[Stored data]
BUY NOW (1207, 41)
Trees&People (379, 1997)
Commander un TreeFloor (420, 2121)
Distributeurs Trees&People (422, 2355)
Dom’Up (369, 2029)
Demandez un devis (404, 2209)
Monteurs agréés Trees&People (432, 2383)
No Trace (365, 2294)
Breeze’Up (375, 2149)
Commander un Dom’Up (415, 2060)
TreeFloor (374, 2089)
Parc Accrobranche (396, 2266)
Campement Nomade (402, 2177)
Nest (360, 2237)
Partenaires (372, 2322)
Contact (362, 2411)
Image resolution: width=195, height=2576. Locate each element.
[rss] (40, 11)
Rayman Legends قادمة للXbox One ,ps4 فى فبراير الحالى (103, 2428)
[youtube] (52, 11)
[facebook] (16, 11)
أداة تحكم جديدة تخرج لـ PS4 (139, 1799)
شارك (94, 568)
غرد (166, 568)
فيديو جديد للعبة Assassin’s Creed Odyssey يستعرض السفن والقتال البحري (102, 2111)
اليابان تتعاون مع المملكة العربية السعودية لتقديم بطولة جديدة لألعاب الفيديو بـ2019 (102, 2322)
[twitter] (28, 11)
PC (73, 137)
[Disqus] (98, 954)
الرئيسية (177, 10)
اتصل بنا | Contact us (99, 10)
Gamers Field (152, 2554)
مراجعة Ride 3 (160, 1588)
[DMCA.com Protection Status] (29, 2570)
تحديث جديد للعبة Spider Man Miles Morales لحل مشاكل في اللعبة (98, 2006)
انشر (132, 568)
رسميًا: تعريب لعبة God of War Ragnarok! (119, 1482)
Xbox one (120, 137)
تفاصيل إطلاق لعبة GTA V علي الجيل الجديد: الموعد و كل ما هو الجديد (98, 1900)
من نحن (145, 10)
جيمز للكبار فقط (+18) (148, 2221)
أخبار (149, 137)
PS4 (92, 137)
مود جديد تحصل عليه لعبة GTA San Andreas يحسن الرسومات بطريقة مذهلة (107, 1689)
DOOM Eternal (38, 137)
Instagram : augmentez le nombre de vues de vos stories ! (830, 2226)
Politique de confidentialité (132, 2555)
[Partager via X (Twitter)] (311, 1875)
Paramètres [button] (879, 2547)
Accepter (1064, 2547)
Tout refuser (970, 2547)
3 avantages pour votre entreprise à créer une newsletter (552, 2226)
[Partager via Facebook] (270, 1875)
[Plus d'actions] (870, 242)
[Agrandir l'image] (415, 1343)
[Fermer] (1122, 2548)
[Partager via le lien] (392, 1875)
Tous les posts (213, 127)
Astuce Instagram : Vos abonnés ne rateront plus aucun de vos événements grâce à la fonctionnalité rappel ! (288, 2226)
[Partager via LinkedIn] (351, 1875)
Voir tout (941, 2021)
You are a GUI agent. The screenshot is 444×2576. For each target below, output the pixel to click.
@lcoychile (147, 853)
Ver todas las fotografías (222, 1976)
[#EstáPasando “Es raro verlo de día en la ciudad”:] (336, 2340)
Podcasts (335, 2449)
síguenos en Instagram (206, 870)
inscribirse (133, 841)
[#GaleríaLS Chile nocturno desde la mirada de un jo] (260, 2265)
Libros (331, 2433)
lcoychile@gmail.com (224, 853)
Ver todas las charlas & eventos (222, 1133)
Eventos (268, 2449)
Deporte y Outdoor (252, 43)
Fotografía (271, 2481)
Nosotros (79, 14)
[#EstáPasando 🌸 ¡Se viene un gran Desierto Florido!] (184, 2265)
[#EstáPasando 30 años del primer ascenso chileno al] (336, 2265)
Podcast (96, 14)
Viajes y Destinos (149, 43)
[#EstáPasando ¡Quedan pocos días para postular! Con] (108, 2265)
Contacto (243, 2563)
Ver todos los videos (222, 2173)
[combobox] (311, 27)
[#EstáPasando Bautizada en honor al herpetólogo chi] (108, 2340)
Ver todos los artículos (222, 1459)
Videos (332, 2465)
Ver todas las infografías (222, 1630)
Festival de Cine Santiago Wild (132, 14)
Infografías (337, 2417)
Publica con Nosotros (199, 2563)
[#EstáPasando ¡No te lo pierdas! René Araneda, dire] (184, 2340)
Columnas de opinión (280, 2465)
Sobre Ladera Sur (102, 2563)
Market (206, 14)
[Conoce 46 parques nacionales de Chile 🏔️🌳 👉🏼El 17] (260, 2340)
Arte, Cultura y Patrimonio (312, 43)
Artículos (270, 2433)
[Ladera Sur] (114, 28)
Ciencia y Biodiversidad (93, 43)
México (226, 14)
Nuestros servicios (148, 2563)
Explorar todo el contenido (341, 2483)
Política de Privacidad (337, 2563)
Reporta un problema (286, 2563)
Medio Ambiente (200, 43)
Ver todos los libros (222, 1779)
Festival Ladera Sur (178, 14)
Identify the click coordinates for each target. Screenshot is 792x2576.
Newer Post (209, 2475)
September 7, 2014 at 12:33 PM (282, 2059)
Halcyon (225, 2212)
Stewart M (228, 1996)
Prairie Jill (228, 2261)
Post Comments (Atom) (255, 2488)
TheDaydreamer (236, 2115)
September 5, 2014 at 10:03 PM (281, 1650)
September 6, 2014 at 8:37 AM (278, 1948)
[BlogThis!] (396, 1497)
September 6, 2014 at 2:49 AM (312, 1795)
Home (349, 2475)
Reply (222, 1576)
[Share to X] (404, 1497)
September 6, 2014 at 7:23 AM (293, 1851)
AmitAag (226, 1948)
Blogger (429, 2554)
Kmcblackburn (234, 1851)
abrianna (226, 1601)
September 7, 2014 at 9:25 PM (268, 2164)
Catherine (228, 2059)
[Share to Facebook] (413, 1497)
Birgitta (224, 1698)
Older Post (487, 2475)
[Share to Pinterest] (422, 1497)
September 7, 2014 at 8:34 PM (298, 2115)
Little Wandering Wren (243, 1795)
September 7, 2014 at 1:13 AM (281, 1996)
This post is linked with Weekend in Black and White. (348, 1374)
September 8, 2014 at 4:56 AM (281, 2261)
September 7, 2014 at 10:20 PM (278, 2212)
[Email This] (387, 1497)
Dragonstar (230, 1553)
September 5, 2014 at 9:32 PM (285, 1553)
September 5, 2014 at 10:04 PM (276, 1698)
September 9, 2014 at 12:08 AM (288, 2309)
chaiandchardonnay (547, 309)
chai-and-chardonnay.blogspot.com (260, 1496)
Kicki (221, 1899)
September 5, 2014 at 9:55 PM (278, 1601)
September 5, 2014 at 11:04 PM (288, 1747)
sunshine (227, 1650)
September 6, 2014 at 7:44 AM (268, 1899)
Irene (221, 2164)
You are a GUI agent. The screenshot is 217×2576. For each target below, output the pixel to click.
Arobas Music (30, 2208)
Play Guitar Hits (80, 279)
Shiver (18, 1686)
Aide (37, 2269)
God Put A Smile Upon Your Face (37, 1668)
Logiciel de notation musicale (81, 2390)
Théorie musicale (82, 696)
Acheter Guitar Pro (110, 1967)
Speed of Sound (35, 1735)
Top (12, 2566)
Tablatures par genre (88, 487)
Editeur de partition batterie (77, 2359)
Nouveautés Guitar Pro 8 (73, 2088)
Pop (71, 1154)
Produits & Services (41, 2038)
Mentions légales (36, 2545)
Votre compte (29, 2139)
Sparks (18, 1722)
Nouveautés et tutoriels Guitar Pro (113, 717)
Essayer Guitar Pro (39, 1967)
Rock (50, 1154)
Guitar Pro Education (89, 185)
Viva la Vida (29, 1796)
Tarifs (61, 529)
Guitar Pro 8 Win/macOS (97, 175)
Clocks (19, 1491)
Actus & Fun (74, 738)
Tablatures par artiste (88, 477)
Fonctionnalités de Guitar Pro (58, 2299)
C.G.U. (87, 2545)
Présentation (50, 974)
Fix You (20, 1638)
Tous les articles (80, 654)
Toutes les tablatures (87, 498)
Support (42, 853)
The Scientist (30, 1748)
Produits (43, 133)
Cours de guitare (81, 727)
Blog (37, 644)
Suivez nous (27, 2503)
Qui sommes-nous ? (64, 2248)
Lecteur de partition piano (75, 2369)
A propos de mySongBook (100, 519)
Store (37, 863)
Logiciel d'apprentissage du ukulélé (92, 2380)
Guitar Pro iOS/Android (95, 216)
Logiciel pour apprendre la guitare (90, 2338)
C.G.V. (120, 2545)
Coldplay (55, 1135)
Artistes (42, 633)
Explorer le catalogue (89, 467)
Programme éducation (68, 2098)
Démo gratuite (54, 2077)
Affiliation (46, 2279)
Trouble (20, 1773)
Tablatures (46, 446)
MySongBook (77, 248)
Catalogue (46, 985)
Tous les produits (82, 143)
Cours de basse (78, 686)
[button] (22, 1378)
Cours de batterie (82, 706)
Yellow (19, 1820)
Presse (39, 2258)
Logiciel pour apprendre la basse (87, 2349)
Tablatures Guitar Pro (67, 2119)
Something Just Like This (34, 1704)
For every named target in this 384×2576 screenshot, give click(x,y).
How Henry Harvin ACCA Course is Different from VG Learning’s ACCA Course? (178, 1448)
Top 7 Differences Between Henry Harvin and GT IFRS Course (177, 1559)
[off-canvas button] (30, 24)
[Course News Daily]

**WHAT YOU HAVE TO DO**
The required answer is each line of the data in which the word "guitare" appears.

**EXERCISE RESULT**
Cours de guitare (81, 727)
Logiciel pour apprendre la guitare (90, 2338)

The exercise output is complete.